● Source passage
Ok, I am on medications, they do affect my ability to loose weight. I know this, but it's still upsetting. I do ariel yoga 1-2 times weekly, but more often in the last couple weeks as I've not been working. Also horseback therapy to help with spinal mobility. We are very active people, we don't watch tv or sit around much ( 1 movie a week, no daily shows or anything). We have an acreage. Big yard. I swim in the summer but not in the winter (because it's cold here!) One of my medications is Cymbalta, it works for nerve pain and anxiety and depression. I don't feel depressed but I do have a history of depression. My previous job was very stressful, so in a way not having a job has been a relief of stress, but offers a different type of stress. 

I believe that overall the ONS was well dealt with. He took a month off work for medical leave, stopped drinking completely, and took a new position where he is home every night. Previously he worked away from home for over a week at a time. These were "expectations" of keeping the marriage. He often voices that he enjoys our marriage and is glad we're married. Overall, I have very few "episodes" where I feel sad about the ONS anymore, and often they're more fleeting thoughts than dwelling. But I think it would naive to say that there are no lasting effects from it. I'm not saying anyone thinks their spouse will cheat, but it was never a thought, there was never concern, and there was total trust that was shattered. I'm not a jealous person, was never worried when he was away for work. I found out through a drunken pocket dial that he was talking to a girl at a bar and I could hear that she was definitely inviting herself over to his hotel, and he obviously did not stop it. 

We are in our later 30's, two children ages 14 and 17. Both very independent and exceptional young adults. 


"Even within a marriage, it requires some confidence to initiate sex." This really spoke to me, I've been in two significant long term relationships in my life, the ones more than dating for a couple months. I do believe that I have a confidence issue with sex, I do not think it's due to the ONS, but most likely affected by it. With my ex he would usually initiate, and was more assertive I suppose. It's not that my husband and I had an amazing sex life that changed, it's never been amazing, we both acknowledge that. Before the ONS he watched a LOT of porn and it took a huge toll on our sex life because he couldn't get off easily, or sometimes at all. I actually didn't think about that until now. Quitting porn happened with the marriage continuation agreement. I have felt rejected at times from my husband, one time I came home in a sexy bra and panties, heels, and a cover up, but didn't really get a great response, when I brought that up he said it was nice but I didn't have "the actions"... that was hurtful to me because I put myself out there... 

I'll definitely have to do some more thinking because some of these things I've packed away and haven't thought about for a while apparently, but would definitely be significant pieces of this game. I am sure there are many factors to this situation, I don't feel that my repressed sexuality is a new thing, but probably gotten worse. My family did not talk about sex, my parents divorced when I was 8 due to my dad's infidelity. 

Due to not working right now, IC or MC is not really something I can start right now, but was hoping to in the future. 

Thank you everyone for suggestions, and thoughts. I look forward to any additional input.


----------



## sokillme (Jun 10, 2016)

Equis said:


> Wow! Thanks everyone for replies!

● Material provided
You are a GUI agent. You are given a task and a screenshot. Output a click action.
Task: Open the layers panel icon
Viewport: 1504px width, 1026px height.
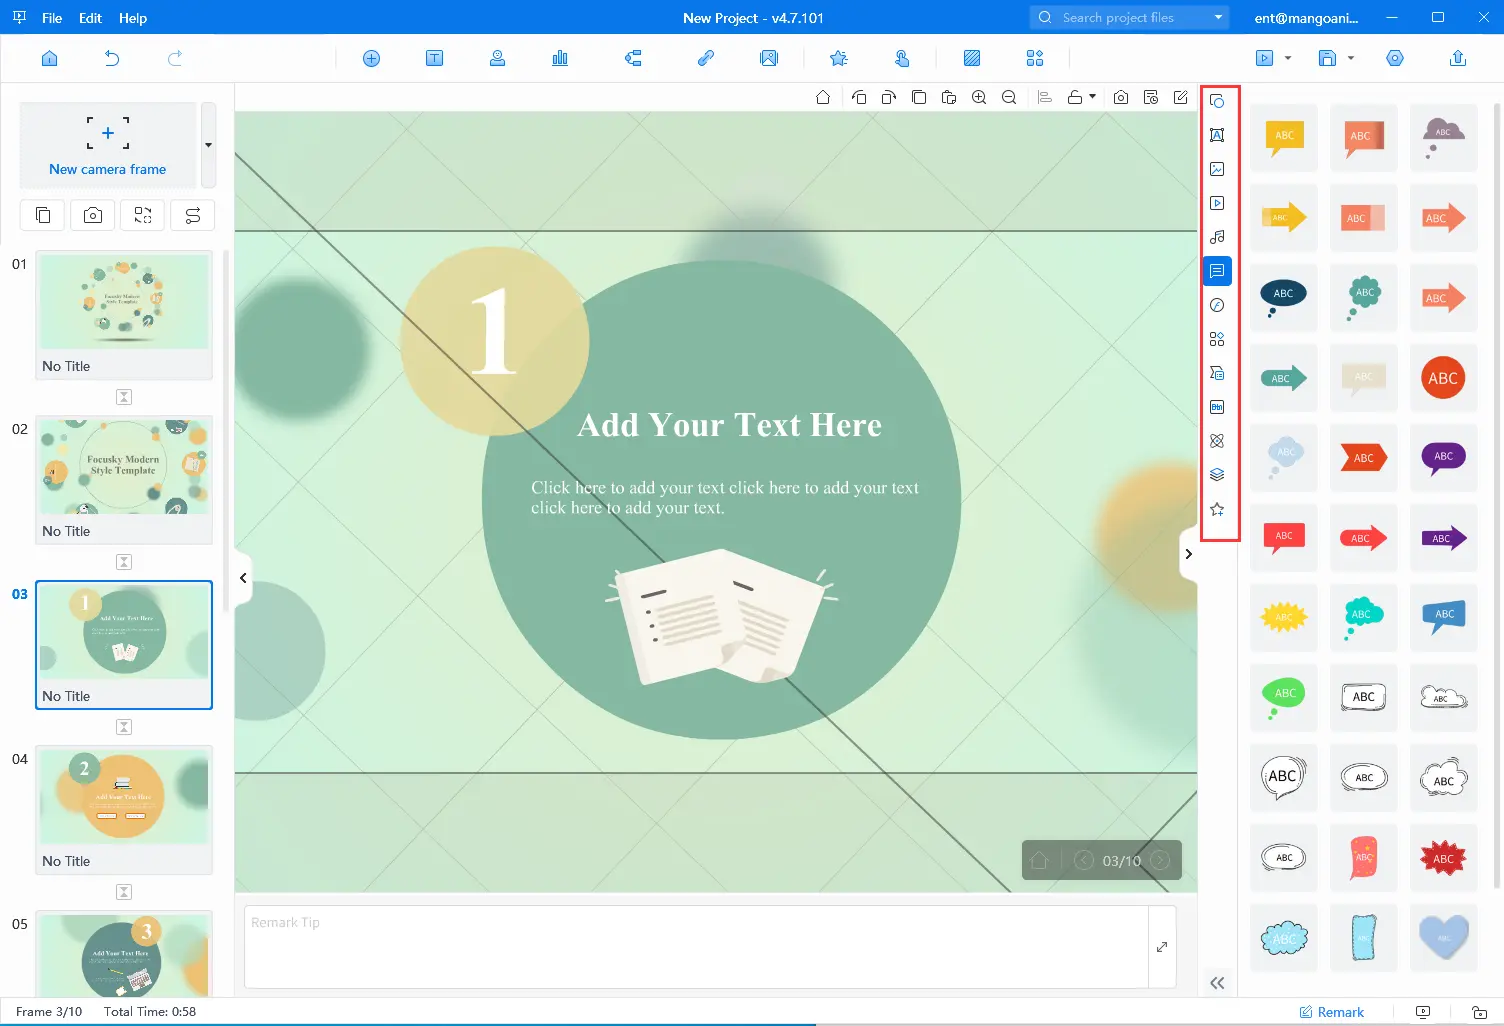[1217, 475]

● Aim of the exercise
Retype the forum post word for word, starting with "Ok, I am on" and going on through "type of stress.". You won't need the listing.

● Written solution
Ok, I am on medications, they do affect my ability to loose weight. I know this, but it's still upsetting. I do ariel yoga 1-2 times weekly, but more often in the last couple weeks as I've not been working. Also horseback therapy to help with spinal mobility. We are very active people, we don't watch tv or sit around much ( 1 movie a week, no daily shows or anything). We have an acreage. Big yard. I swim in the summer but not in the winter (because it's cold here!) One of my medications is Cymbalta, it works for nerve pain and anxiety and depression. I don't feel depressed but I do have a history of depression. My previous job was very stressful, so in a way not having a job has been a relief of stress, but offers a different type of stress.